GIVEN RECORDS –
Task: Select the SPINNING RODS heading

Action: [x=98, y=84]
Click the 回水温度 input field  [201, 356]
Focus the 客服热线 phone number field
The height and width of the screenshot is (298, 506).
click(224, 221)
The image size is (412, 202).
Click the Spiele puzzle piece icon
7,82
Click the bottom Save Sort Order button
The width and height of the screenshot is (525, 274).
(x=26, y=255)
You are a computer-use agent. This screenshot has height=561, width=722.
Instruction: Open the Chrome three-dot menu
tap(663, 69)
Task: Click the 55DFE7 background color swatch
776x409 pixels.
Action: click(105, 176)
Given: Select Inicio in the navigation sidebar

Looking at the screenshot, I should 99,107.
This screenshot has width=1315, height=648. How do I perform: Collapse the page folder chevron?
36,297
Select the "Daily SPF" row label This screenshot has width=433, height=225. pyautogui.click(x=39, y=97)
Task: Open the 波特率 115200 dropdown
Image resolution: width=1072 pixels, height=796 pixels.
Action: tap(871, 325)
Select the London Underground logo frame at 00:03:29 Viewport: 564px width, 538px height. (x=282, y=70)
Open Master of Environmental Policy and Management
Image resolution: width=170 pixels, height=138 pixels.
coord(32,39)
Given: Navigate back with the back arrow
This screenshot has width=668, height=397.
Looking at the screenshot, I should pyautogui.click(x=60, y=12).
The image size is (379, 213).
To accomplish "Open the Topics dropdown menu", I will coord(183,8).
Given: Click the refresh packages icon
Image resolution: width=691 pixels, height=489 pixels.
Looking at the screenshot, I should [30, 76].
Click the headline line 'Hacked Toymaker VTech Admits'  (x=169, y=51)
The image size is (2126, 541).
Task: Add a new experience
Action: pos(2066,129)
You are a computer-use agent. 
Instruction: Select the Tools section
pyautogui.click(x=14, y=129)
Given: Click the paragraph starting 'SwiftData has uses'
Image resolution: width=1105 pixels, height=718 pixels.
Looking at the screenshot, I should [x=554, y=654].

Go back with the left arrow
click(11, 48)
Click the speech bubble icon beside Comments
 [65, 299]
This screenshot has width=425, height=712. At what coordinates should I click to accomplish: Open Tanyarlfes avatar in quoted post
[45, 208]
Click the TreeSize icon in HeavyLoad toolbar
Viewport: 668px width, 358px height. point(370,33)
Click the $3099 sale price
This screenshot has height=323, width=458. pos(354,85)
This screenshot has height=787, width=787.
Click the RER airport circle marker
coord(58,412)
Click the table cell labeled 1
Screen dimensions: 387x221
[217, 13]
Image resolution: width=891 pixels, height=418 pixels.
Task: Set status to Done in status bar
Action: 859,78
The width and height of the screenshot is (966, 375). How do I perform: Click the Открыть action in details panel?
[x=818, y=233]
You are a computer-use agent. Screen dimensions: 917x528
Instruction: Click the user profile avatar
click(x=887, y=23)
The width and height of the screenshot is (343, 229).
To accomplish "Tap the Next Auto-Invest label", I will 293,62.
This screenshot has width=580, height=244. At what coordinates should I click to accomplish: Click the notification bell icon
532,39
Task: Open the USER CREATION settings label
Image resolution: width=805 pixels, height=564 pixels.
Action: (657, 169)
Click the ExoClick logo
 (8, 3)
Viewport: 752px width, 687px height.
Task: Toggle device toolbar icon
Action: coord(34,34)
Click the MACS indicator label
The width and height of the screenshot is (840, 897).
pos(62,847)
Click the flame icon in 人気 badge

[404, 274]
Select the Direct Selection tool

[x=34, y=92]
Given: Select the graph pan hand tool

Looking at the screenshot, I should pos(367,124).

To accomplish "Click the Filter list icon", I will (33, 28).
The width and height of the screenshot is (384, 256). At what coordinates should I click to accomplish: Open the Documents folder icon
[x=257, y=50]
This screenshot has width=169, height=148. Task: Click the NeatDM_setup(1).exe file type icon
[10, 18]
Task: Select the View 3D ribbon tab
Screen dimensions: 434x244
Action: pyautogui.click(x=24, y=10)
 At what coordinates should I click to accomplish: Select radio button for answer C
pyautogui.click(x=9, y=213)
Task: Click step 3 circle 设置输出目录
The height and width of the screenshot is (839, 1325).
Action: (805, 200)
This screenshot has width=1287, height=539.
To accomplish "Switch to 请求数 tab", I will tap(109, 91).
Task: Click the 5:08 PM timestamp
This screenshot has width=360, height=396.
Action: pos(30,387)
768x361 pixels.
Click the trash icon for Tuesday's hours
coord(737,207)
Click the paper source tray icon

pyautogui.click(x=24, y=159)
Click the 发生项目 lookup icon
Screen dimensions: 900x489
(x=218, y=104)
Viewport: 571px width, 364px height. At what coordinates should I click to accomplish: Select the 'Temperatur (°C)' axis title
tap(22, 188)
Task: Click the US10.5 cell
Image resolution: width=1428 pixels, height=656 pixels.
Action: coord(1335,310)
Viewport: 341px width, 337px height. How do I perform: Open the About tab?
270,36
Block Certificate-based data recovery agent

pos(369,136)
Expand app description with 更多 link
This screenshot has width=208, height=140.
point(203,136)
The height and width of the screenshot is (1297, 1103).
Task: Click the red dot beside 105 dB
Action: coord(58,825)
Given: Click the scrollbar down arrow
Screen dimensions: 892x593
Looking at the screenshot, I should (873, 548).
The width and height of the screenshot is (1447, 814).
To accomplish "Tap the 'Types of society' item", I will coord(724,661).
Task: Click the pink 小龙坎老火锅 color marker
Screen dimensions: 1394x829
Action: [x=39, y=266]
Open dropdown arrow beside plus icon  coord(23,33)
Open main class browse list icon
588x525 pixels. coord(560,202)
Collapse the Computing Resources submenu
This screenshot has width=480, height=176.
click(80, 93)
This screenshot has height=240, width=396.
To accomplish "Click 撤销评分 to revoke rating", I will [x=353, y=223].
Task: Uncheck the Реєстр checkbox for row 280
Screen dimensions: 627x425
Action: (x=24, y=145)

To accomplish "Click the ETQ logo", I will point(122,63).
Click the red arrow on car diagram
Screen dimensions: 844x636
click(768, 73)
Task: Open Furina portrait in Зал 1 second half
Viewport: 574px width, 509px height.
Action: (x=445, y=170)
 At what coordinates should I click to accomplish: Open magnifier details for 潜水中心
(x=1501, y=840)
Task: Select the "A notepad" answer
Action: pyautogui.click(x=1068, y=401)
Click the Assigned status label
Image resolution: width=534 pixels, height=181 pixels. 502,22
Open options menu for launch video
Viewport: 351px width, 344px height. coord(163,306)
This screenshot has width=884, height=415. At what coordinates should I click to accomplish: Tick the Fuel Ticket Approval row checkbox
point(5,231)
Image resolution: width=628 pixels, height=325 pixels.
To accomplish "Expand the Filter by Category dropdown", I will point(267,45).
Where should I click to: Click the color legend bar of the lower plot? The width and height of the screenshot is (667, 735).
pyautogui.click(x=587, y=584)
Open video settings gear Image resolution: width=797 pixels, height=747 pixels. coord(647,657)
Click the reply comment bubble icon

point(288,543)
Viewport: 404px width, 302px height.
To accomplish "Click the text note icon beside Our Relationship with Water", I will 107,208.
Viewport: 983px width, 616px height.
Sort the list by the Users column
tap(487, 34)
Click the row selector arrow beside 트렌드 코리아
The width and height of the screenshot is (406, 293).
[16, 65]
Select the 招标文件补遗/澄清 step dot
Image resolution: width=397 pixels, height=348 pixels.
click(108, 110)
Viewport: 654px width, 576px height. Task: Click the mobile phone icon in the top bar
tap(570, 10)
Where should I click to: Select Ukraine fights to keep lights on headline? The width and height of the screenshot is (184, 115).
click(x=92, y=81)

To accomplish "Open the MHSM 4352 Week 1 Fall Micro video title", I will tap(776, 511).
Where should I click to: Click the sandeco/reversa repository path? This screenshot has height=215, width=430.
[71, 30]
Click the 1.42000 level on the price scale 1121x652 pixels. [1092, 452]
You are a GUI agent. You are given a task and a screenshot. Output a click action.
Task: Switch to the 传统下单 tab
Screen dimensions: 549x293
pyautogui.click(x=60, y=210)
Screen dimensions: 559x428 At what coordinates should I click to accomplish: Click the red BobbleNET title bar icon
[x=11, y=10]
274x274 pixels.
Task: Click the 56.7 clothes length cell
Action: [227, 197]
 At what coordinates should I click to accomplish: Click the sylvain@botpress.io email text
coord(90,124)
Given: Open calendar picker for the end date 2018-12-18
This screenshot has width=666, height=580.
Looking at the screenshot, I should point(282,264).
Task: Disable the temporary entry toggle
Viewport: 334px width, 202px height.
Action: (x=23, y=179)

PROBLEM TO WORK ON –
Find every line in the records that contains the word "field"; copy those lines.

SOLUTION –
Click the 回水温度 input field  [201, 356]
Focus the 客服热线 phone number field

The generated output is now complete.